Silly me & Van der Waerden conjecture So I walked into this very innocent-looking combinatorics problem,
and quite soon I ended up with the problem to prove that any doubly stochastic $n \times n$ matrix has a non-zero permanent.
Now clearly, this follows from the Van der Waerden conjecture (which is now a theorem), which give a lower (positive) bound for the permanent..
However, in my case, it feels like overkill to reference this theorem, so I wonder if there is some elementary argument that shows that the permanent of a doubly stochastic matrix is positive. (Although, the lower bound mentioned above converges to 0, as the matrix size grows, so it must be non-trivial...).
Or, is proving that the permanent is non-zero "as hard as" proving the lower bound?
 A: It's known (again using Hall's theorem, or using convex analysis) that the doubly stochastic matrices are a convex combination of the permutation matrices (these are the extreme points of the collection of doubly stochastic matrices).
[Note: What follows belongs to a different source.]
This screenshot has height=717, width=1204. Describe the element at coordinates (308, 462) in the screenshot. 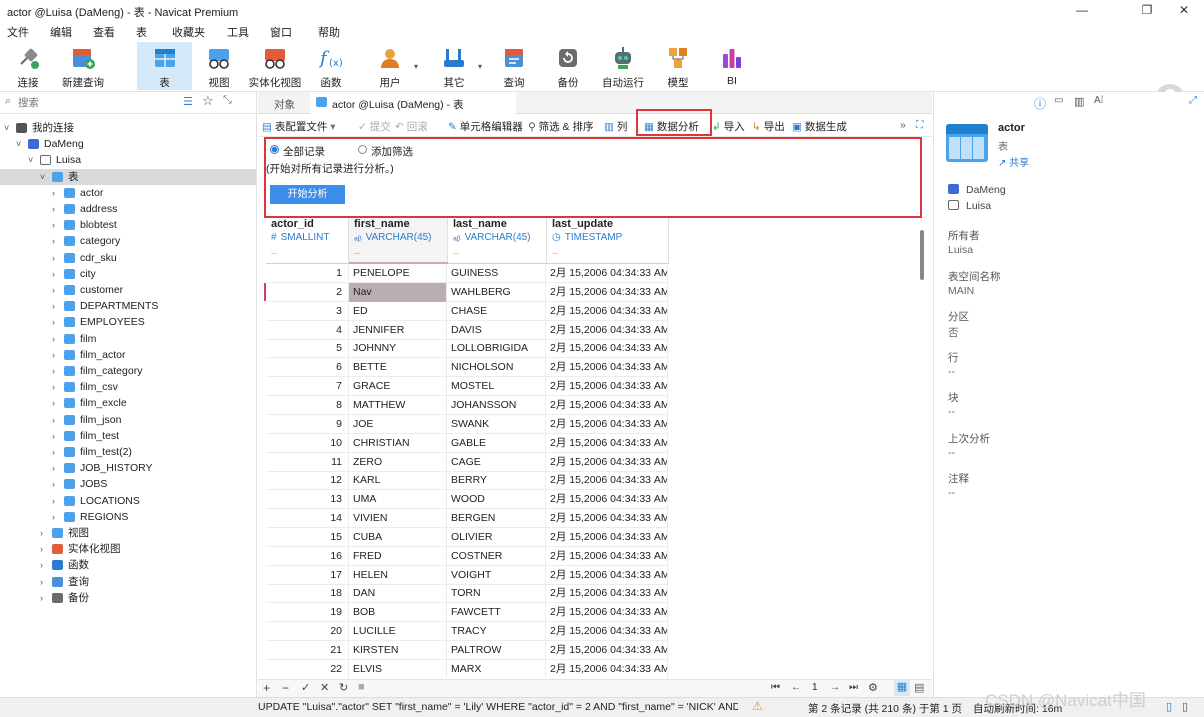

Accordingly each doubly stochastic matrix is a finite positive linear combination of permutation matrices. Then that the permanent is non-zero is immediate.
A: Let me cite here a famous result that is equivalent to Hall's theorem, and from which the positivity of the permanent of a DS matrix follows.

Theorem (Frobenius-König). The permanent of an $n\times n$ nonnegative matrix $A$ is zero if and only if $A$ has an $r\times s$ zero submatrix with $r+s=n+1$.

From this theorem a brief argument shows that for a DS matrix $A$, we must have $\text{per}\ A > 0$.
A: The ($n \times n$) matrix represents a bipartite graph (with $2n$ vertices) which is basically its zero-nonzero pattern. If you can show the graph has a perfect matching (by Hall's theorem or some other way) you're done.